Extracted material:
========
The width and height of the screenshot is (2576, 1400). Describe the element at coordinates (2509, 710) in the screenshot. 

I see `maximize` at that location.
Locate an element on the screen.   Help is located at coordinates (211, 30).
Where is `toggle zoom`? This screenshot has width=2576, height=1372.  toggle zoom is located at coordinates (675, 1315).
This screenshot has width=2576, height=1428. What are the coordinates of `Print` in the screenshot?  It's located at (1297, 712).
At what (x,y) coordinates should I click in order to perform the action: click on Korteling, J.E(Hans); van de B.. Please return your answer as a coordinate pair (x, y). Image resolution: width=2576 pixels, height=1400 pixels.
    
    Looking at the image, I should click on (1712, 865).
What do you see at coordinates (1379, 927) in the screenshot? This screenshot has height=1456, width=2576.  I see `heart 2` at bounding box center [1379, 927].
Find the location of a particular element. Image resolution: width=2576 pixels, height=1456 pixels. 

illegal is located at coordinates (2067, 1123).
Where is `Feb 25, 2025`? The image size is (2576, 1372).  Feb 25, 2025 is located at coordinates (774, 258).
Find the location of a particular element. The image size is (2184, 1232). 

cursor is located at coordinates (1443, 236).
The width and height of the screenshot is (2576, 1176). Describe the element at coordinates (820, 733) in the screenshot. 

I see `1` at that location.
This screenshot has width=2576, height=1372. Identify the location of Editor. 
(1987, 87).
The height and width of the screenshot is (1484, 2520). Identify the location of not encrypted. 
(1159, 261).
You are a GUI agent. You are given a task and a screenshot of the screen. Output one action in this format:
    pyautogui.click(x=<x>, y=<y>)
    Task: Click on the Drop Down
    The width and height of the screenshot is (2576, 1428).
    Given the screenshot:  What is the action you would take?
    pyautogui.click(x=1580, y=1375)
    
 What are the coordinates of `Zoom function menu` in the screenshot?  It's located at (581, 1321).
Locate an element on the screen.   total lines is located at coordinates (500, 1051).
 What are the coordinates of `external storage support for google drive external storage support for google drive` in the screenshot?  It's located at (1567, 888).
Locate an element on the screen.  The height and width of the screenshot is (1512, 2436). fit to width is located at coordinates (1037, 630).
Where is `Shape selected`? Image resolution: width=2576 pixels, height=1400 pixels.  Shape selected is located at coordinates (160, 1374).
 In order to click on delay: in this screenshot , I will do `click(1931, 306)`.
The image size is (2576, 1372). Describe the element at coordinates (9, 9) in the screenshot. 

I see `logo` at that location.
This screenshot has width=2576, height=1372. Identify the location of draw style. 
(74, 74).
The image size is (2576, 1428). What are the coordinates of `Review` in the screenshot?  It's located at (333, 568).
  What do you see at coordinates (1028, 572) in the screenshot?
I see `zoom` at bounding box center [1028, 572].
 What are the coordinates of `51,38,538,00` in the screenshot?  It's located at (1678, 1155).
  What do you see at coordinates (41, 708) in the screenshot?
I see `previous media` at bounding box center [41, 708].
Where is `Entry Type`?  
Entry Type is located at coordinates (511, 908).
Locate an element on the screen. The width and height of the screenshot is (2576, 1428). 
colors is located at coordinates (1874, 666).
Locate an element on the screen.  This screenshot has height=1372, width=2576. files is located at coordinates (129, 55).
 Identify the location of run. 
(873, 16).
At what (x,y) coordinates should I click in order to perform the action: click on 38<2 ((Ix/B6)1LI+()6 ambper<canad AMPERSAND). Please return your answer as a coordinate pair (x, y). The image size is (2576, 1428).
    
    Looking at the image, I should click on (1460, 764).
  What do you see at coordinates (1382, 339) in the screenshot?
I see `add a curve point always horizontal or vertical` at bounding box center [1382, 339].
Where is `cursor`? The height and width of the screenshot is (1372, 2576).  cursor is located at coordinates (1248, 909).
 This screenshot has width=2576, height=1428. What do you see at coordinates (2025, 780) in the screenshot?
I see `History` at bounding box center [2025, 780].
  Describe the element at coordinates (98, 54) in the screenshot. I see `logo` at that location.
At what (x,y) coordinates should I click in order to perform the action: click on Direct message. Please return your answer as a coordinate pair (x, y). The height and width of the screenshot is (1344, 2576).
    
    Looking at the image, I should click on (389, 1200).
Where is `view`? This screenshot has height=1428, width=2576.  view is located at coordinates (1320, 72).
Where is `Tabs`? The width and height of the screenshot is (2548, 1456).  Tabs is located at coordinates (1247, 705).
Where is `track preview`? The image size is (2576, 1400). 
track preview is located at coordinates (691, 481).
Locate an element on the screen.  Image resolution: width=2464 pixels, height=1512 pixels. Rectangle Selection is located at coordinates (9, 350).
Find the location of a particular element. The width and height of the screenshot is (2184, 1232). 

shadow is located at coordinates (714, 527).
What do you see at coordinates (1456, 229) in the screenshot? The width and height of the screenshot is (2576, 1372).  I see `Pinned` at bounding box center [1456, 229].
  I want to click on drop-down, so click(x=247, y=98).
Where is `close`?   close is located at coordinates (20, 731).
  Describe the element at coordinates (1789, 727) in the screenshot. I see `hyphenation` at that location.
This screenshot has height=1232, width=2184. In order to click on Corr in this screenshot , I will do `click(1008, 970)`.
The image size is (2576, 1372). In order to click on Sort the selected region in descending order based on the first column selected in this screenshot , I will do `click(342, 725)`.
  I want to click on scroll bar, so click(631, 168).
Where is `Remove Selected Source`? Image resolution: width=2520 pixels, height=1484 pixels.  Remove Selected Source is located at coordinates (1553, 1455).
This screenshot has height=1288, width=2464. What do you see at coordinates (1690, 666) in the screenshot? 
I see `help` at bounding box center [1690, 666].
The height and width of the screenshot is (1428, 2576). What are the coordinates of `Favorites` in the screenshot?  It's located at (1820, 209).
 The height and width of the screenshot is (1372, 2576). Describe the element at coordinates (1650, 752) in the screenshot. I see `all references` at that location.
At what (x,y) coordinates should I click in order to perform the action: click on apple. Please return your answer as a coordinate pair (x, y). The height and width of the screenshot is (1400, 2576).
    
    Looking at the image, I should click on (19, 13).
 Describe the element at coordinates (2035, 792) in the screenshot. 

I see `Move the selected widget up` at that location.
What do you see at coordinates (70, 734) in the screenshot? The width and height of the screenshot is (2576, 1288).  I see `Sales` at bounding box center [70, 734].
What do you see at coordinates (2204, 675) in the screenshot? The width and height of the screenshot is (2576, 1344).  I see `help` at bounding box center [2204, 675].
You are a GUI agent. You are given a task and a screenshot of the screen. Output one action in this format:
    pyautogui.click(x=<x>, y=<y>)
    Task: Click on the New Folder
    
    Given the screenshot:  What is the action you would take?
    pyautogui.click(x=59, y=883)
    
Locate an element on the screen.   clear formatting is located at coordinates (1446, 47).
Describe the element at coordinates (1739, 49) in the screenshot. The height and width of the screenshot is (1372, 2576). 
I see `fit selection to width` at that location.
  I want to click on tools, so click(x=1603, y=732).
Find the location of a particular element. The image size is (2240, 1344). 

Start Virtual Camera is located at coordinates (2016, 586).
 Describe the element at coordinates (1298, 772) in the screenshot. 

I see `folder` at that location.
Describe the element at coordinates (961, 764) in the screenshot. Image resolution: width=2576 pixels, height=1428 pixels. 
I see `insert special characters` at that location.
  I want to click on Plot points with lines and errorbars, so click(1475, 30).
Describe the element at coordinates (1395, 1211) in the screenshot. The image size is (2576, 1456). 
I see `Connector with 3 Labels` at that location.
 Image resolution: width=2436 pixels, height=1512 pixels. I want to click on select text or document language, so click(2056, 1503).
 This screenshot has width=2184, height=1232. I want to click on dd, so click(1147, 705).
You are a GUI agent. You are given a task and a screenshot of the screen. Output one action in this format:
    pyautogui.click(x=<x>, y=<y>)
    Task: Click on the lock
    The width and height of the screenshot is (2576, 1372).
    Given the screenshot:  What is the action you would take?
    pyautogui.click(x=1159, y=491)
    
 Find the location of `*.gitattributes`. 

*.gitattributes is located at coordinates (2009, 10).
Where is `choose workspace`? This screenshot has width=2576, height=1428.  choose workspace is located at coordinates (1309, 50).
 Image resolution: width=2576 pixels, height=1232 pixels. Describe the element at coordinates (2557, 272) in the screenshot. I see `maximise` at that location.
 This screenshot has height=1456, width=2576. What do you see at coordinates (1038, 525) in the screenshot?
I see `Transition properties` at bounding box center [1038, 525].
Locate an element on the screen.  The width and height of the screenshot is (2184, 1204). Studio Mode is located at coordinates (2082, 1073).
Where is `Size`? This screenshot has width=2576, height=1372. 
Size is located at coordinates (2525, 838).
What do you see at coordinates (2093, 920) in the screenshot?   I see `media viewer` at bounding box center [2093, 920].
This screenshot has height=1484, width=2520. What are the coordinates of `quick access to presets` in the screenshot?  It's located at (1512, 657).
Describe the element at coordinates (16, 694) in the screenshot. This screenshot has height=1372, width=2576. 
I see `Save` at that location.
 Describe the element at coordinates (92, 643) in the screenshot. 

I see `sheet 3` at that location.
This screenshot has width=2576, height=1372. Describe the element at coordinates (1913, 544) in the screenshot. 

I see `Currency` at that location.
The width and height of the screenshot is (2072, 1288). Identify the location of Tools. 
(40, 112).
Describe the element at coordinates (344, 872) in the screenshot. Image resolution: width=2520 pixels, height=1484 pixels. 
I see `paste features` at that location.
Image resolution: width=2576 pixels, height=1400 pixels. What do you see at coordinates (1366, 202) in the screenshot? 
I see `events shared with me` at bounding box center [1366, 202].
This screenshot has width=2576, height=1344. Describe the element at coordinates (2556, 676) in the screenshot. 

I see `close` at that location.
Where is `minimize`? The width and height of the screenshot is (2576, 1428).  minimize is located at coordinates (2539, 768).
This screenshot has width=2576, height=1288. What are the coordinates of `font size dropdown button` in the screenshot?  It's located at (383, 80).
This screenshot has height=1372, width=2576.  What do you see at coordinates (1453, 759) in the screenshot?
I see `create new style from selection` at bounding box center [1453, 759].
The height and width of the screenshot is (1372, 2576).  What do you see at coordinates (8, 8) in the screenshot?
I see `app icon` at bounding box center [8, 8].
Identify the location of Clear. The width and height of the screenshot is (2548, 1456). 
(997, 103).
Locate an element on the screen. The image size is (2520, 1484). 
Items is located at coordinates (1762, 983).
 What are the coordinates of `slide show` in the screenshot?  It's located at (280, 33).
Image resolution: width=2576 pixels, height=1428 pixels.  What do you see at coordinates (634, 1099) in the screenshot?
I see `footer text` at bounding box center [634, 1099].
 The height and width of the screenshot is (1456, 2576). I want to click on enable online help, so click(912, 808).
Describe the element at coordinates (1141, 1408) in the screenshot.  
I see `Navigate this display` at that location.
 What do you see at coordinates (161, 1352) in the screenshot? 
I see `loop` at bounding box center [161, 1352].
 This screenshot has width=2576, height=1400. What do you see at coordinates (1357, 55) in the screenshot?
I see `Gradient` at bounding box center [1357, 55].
========
Your goal:
Echo the records above verbatim, starting with the line that contains "at (581, 1321)." and ending with the line that contains "coordinates (1037, 630).", both lines included.

The answer:
 What are the coordinates of `Zoom function menu` in the screenshot?  It's located at (581, 1321).
Locate an element on the screen.   total lines is located at coordinates (500, 1051).
 What are the coordinates of `external storage support for google drive external storage support for google drive` in the screenshot?  It's located at (1567, 888).
Locate an element on the screen.  The height and width of the screenshot is (1512, 2436). fit to width is located at coordinates (1037, 630).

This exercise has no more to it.